III.2- Mondialisation et problématique culturelle 

Suite à la mondialisation et au jeu d’échange résultant de la révolution des moyens de communications « un fait massif s’impose : la réalité de brassage socioculturel » 289 .Ce qui signifie que l’attention devrait se porter sur la problématique de la culture sous l’influence de la mondialisation.

En fait, quand on parle de la mondialisation, cela signifie qu’on parle, par conséquent, des rencontres interculturelles et du côté relationnel que se soit interindividuel ou intergroupe. Ce qui renvoie à l’idée que la majorité des sociétés humaines sont devenues multiculturelles. Sachant que le multiculturalisme « affirme l’idée que toute collectivité possède un droit imprescriptible à accéder à sa propre culture » 290 , la question qui s’impose ici : A quel degré la mondialisation a respecté ce droit ? Et à quel degré elle respecte la liberté d’expression culturelle ?

En effet, pendant longtemps, la notion de la culture signifie « le patrimoine et l’héritage d’objets, de modes de pensée et de comportements qui donnent son identité à un groupe humain et à ses membres : la culture serait ce qui me fait Anglais, Papou, ou Kabyle.
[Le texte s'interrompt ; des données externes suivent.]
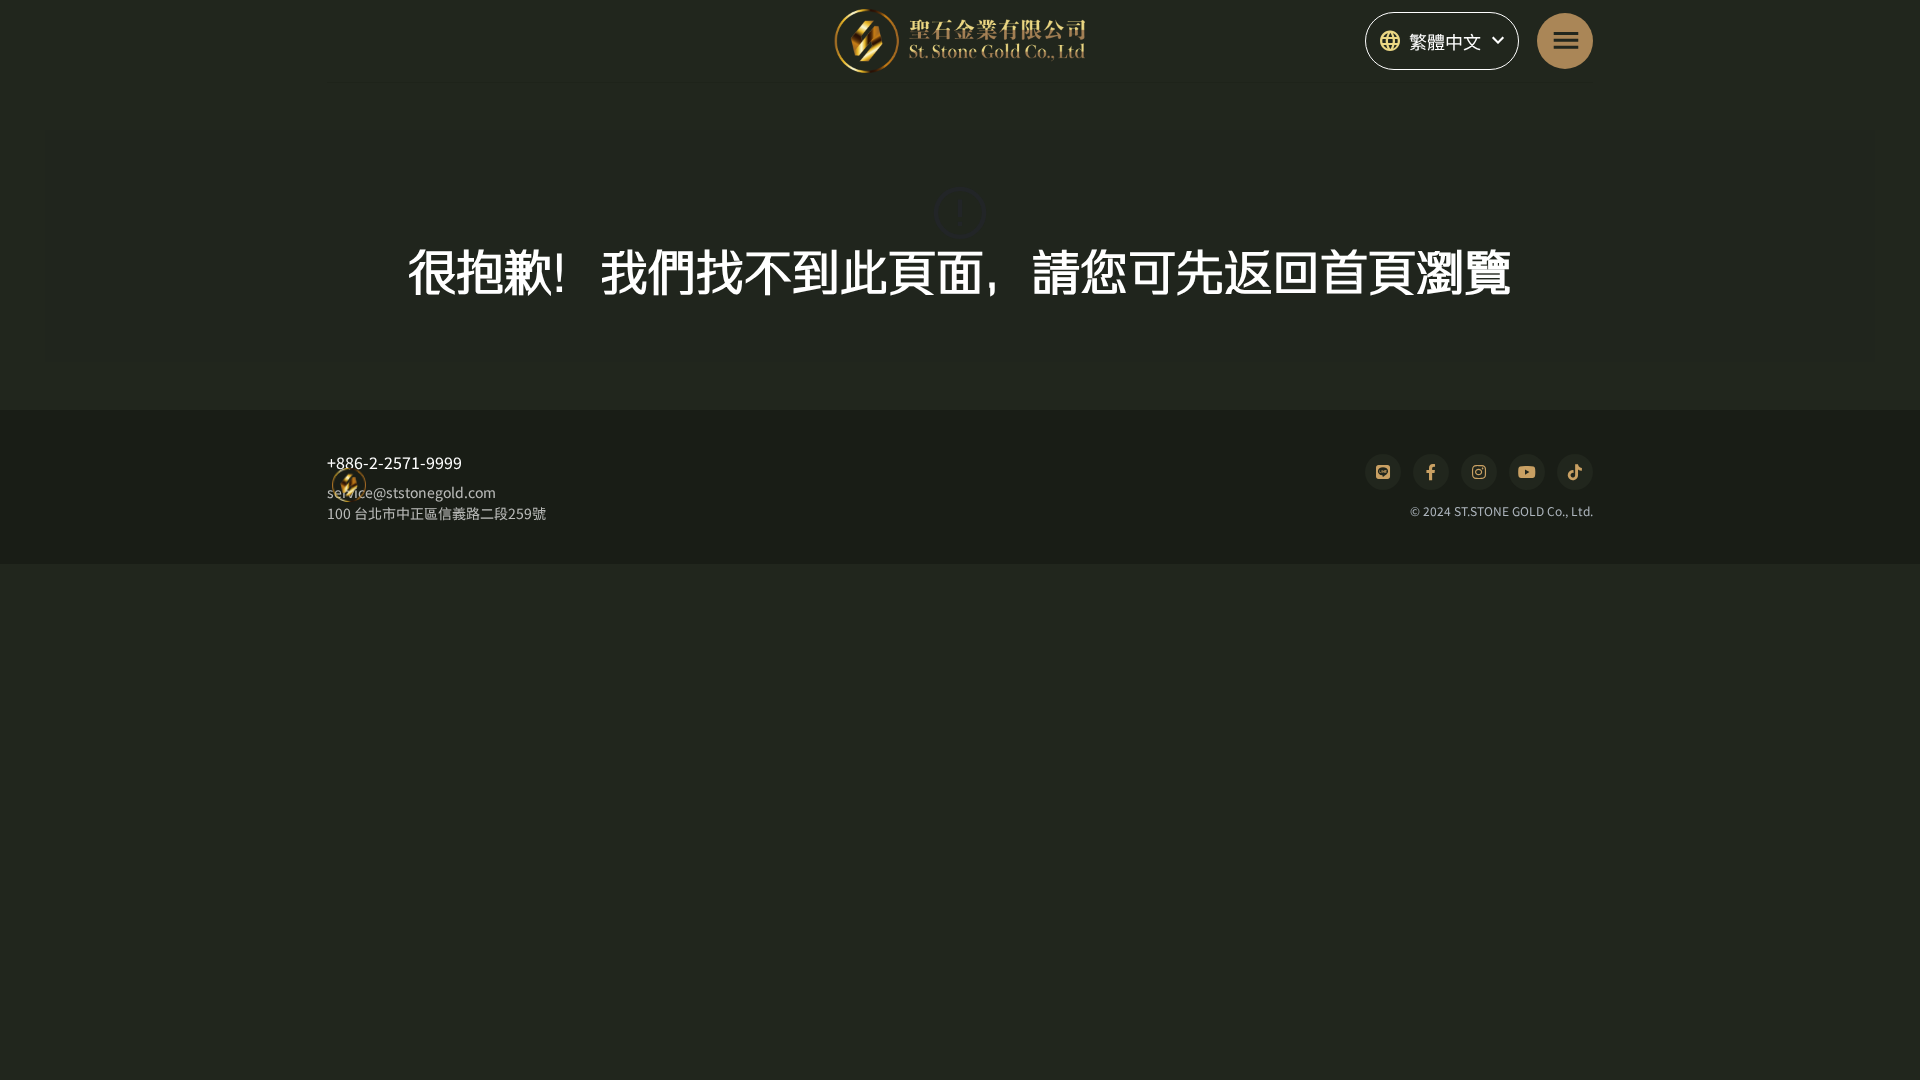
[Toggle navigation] (1565, 41)
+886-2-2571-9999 (394, 462)
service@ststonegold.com (411, 492)
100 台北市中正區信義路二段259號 (436, 513)
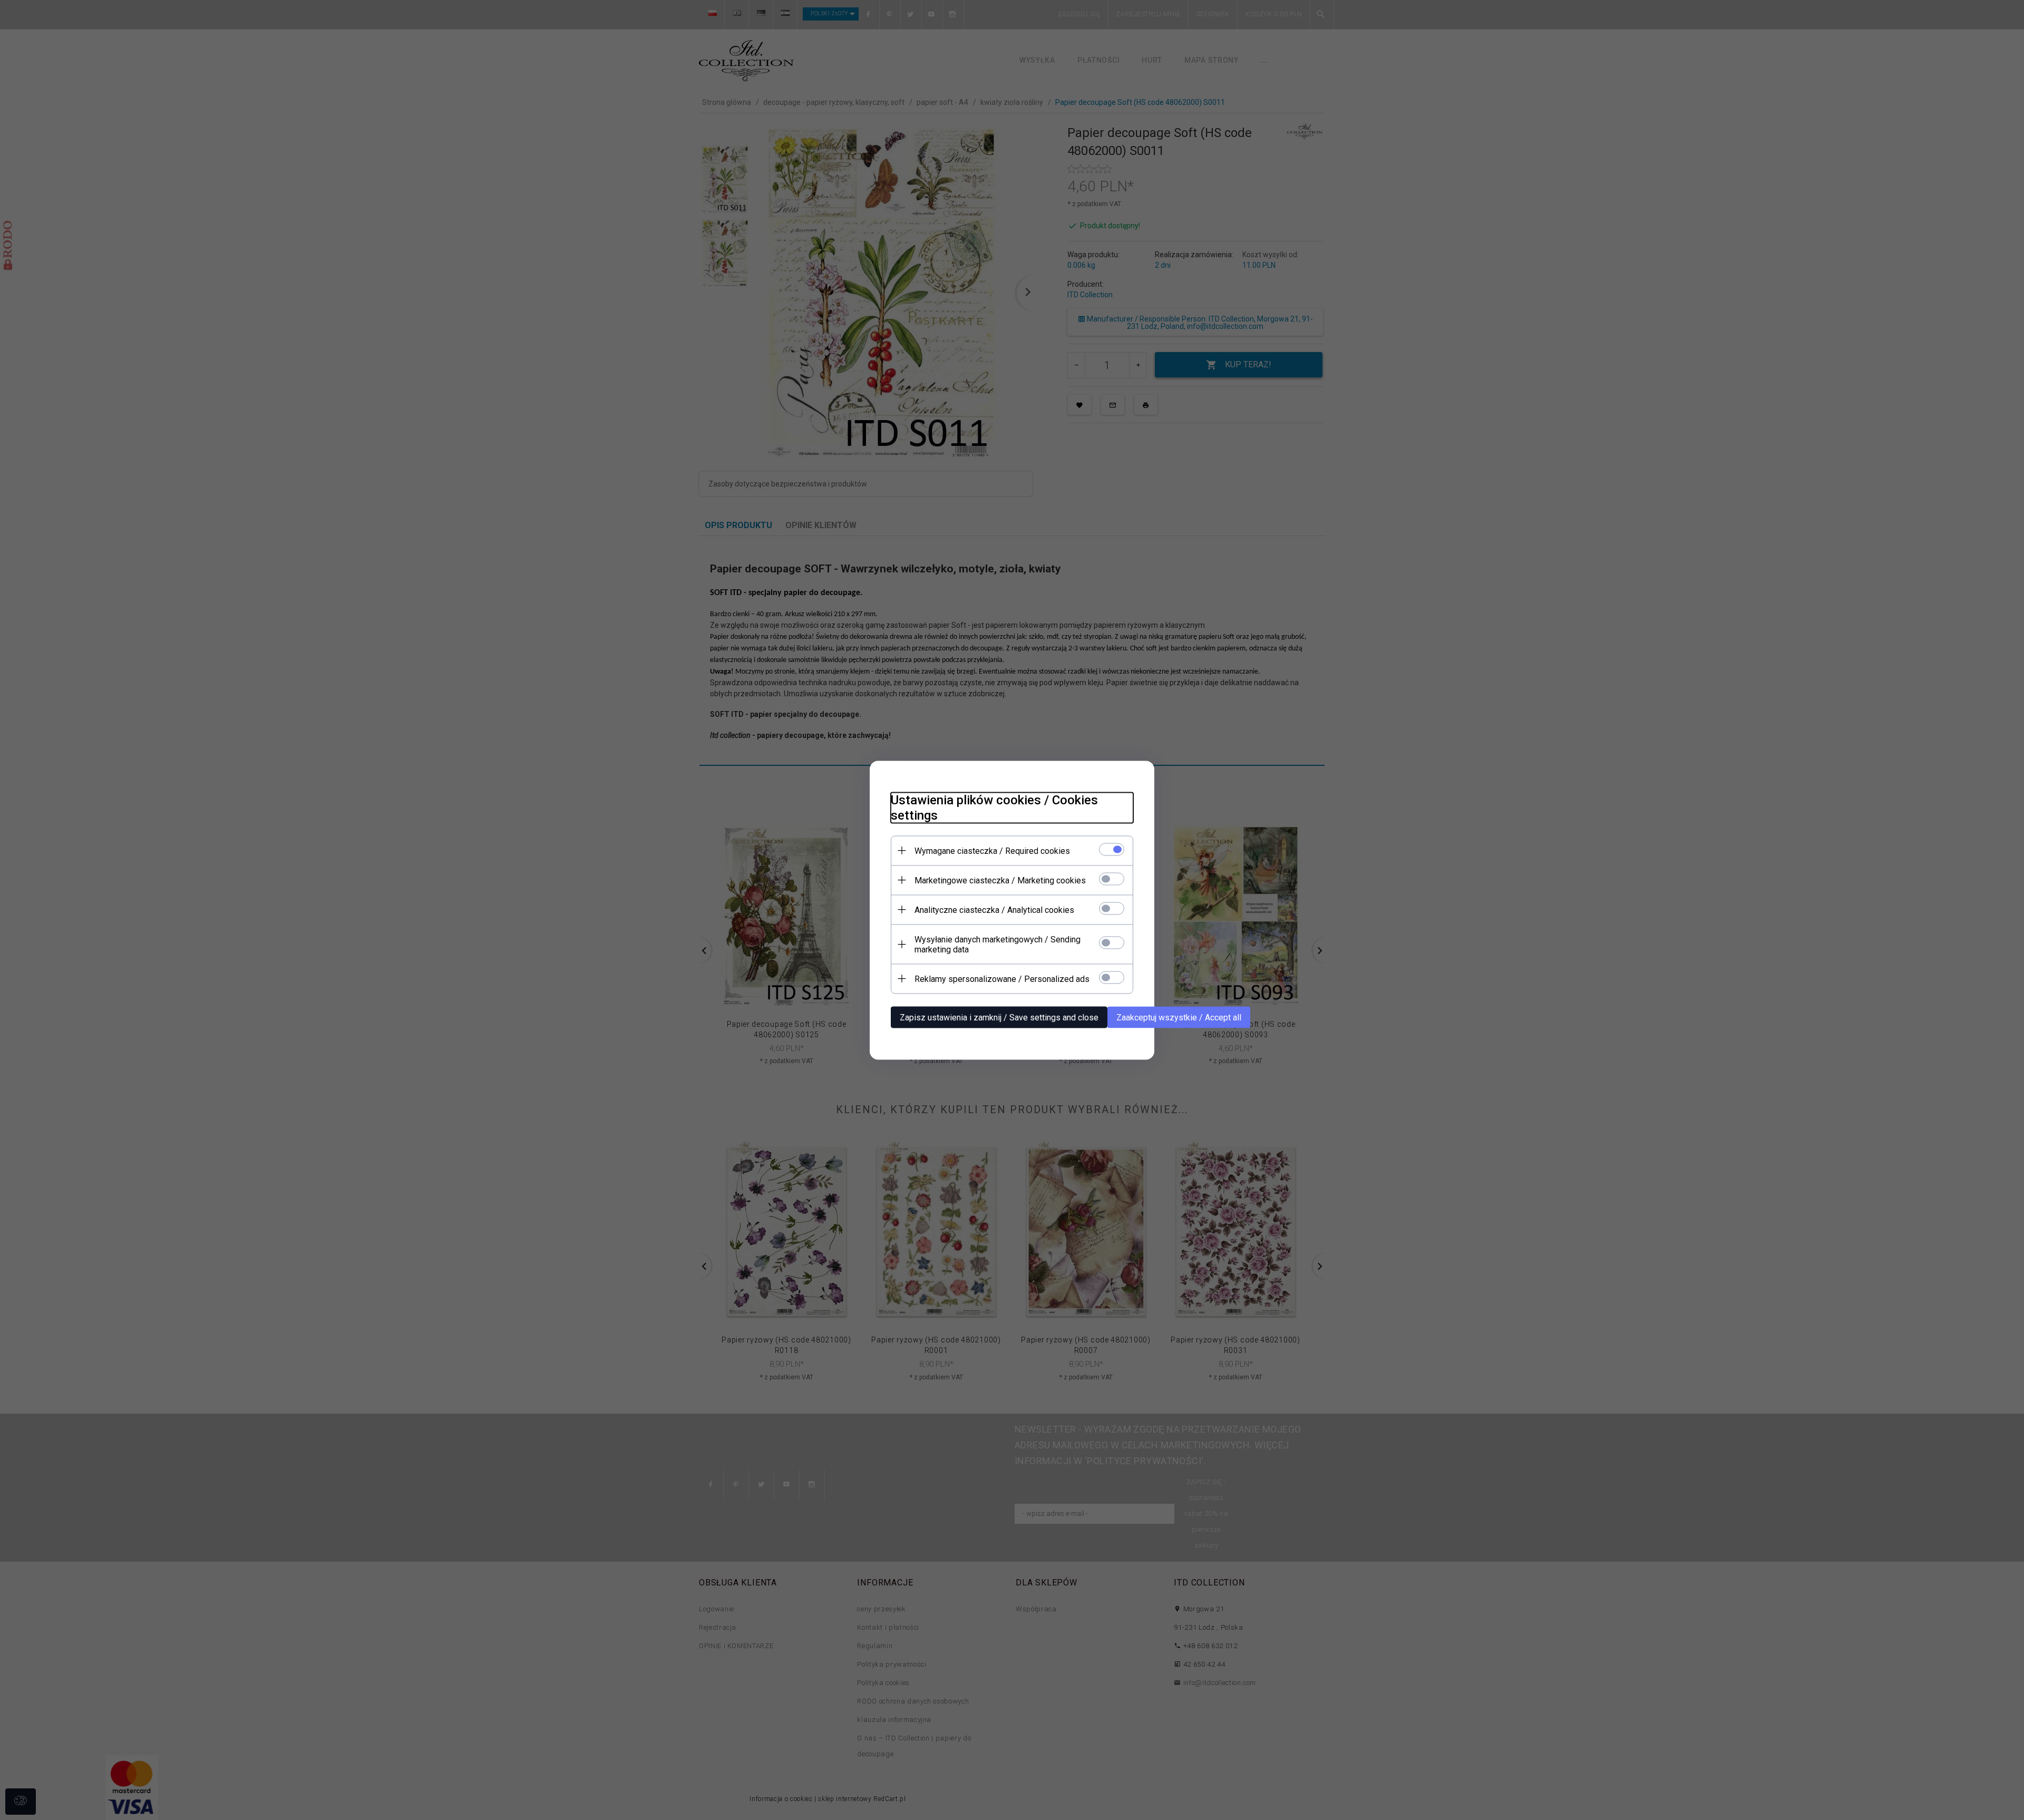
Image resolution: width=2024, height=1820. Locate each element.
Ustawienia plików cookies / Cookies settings (994, 807)
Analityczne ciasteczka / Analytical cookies (994, 909)
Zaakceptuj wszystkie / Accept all (1178, 1017)
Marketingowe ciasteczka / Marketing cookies (1000, 880)
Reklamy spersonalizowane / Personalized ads (1001, 979)
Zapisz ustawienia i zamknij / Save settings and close (999, 1017)
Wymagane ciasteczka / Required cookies (992, 850)
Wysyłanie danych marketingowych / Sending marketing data (997, 944)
Aujourd’hui, cet enchaînement n’est plus recevable, les traditions qui n’en sont pas, les différences qui s’effondrent ou se construisent, les mélanges qui apparaissent au grand jour font que l’idée de ‘’culture’’ prend un nouveau sens » 291 .Ce dernier est assorti avec les transformations spatio-temporelles résultantes de la mondialisation permettant à tous les individus présents sur le globe terrestre de communiquer les uns avec les autres. A ce propos Demorgon a constaté « que les transformations spatio-temporelles entraînent des transformations notionnelles. Les cultures sont dans des dynamiques d’évolution différentes en raison des situations nouvelles et des leurs trajets antérieurs eux-mêmes différents » 292 . Il pense que la culture ne doit pas être envisagée comme des produits du passé en voie de disparition « mais comme des matrices d’action et de pensée qui se testent en fonction des contraintes nouvelles […] une culture vit tout autant à travers ses stratégies et ses formations nouvelles qu’à travers ses formations antérieures » 293 . Parmi ses formations nouvelles il y a le développement des moyens de communications (l’Internet) dont le sujet devient une cible des messages de plus en plus nombreux, qui circulent de plus en plus rapidement, élargissant la vision du monde et obligeant les personnes à développer et amplifier leurs connaissances et modifier leurs systèmes d’interprétation. Ainsi, la culture devient un enjeu pour interpréter un monde de plus en plus accessible, mais sûrement instable. Un monde devenu un village global sur le plan technique, mais il ne l’est pas encore sur le plan culturel, social et politique. Un monde qui est devenu face au couple puissant et omniprésent : culture-communication qui, actuellement, influence la société et même la politique : « il est impossible de penser le monde contemporain sans une théorie de communication, c’est-à-dire une théorie des rapports entre culture, communication, société et politique » 294 .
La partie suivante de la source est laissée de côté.